Note that because ASLR is applied only when the system is rebooted, remote attackers can do a brute force attack against the libraries without requiring a forking server since the libraries will be always mapped to the same addresses. On average, to remotely bypass the ASLR in 64-bit OS X systems will require $\frac{2^{16}}{2}$ = 32,768 attempts which clearly is not enough to deter attackers.

ASLR-NG: In 32 bits, libraries and mapped objects have almost 20 bits of entropy, which is comparable with the minimum randomized objects in 64-bit Linux (vDSO and ARGV). Because of the small VM space in 32 bits the entropy is intrinsically limited, but thanks to the ability of the ASLR-NG to use the full address range to allocate any object, it increases entropy by up to 20 more bits than Linux and 12 more than PaX. Although ASLR-NG provides the highest randomization for huge pages, the alignment constraint (which resets the lowest 22 bits) only leaves the possibility of randomizing the highest 10 bits.

In 64 bits, ASLR-NG provides up to 15 more bits than Linux and 14 more than PaX. Regarding huge pages, Linux and PaX have 1 million possible places to load huge pages compared with the 67 million of ASLR-NG. This increment in entropy, jointly with the specific-zone for huge pages, increases the cost for an attacker to guess where they are placed and at the same time prevents using them in correlation attacks. Hence, ASLR-NG outperforms Linux and PaX ASLR in both 32- and 64-bit systems.

8.3. Correlation in ASLR-NG

ASLR-NG addresses correlation weakness by randomizing objects and specific-zones independently.
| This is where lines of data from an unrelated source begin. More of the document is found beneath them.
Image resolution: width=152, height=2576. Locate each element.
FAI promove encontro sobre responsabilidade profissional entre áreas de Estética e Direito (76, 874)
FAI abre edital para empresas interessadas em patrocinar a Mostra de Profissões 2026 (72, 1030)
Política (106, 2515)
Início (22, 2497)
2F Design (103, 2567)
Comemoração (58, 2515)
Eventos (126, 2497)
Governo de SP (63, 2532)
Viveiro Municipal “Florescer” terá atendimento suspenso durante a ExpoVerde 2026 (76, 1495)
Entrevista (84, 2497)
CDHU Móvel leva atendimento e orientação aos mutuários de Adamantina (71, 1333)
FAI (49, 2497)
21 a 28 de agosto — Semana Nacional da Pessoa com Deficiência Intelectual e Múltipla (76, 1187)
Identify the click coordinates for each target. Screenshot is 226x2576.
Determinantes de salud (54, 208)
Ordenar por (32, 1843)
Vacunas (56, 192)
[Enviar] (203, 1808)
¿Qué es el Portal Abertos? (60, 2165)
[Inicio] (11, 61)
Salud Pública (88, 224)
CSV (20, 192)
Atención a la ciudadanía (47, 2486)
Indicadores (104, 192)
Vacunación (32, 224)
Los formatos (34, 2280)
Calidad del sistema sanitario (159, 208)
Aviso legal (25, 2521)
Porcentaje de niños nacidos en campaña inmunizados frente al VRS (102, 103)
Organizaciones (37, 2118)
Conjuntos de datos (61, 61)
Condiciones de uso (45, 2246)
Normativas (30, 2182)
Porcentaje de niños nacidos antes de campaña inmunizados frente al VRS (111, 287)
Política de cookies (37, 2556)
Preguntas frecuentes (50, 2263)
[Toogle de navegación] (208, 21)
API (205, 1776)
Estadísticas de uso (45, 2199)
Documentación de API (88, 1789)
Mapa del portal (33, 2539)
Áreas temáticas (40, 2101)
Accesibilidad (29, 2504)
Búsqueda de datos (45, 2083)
Obviously, all the objects allocated in the same specific-zone are correlated together, but they are uncorrelated in relation to other specific-zones or objects.
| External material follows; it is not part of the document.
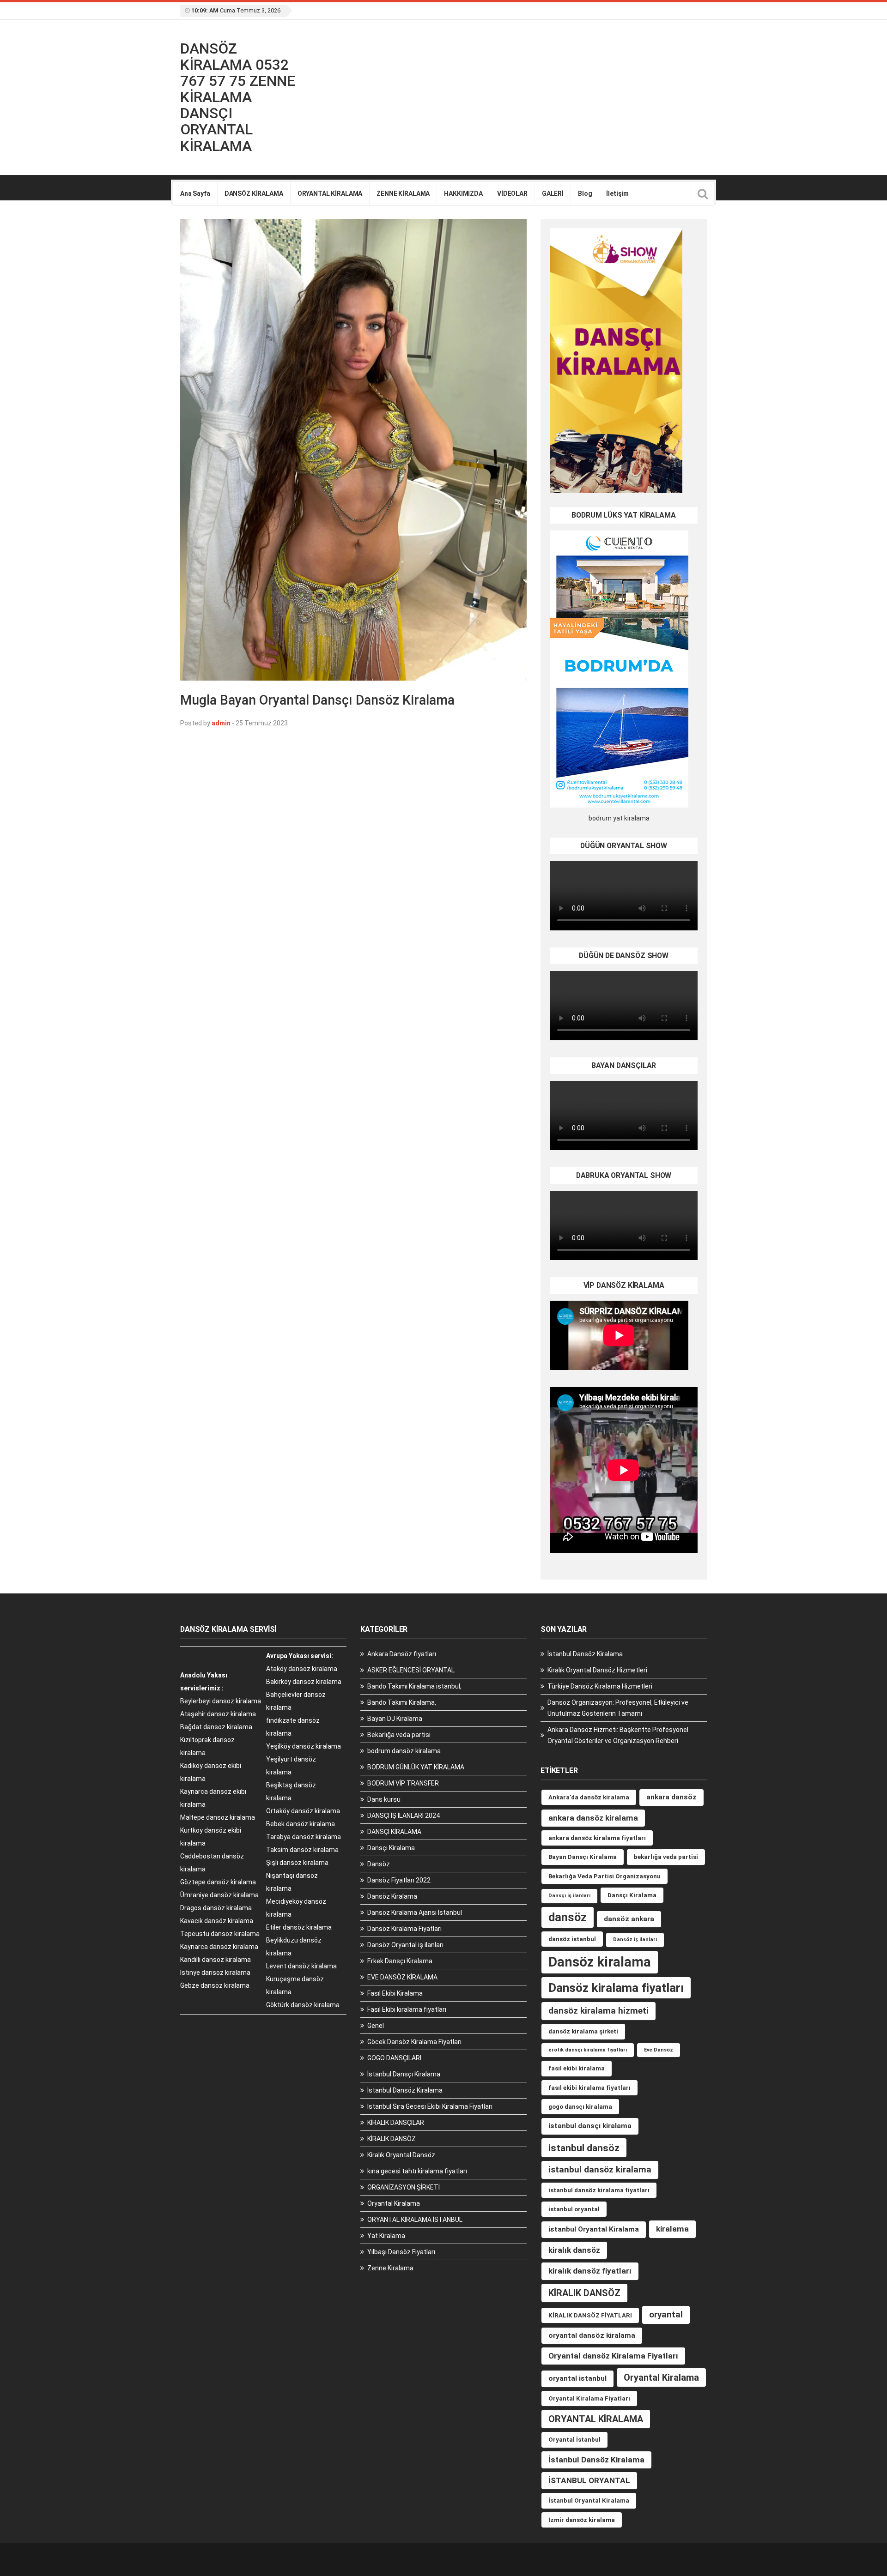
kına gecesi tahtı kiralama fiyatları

The concentrated mode, by definition, is fully correlated to provide a compact layout to systems with low resources. The conservative mode is close to Linux and PaX but prevents using the stack, executable and heap in correlation attacks.

In extended mode, ASLR-NG extends the conservative mode by five specific-zones to isolate objects of different criticality levels. The paranoid mode goes a step beyond, though, by removing the correlation between all pairs of objects (no specific-zones are created), but as far as we know, exploiting the correlation between objects in the same category is not useful. Typically, a single library contains enough gadgets to build ROP exploits, and so it is not necessary to de-randomize other libraries.

9. Conclusions

In this paper we have analyzed the major operating system ASLR implementations to assess its effectiveness and its weakness from the local and remote attackers point of view, including the impact in the IoT devices based in Linux and OS X.

To do the assessment, we have proposed a taxonomy of all ASLR elements creating a categorization of three entropy dimensions. Based on this taxonomy we have created ASLRA, an advanced statistical analysis tool to automatically assess the effectiveness of any ASLR implementation.

Our analysis showed that all ASLR implementations suffer from several weaknesses, 32-bit systems provide a poor ASLR, and OS X has a broken ASLR in both 32- and 64-bit systems. This is jeopardizing not only servers and end users devices as smartphones but also the growing IoT ecosystem. We have then presented ASLR-NG, a novel ASLR that provides the maximum possible absolute entropy and removes all correlation attacks making ASLR-NG the best solution for both 32- and 64-bit systems. We implemented ASLR-NG in the Linux kernel 4.15 showing that ASLR-NG overcomes PaX, Linux and OS X implementations, providing strong protection to prevent attackers from abusing weak ASLRs.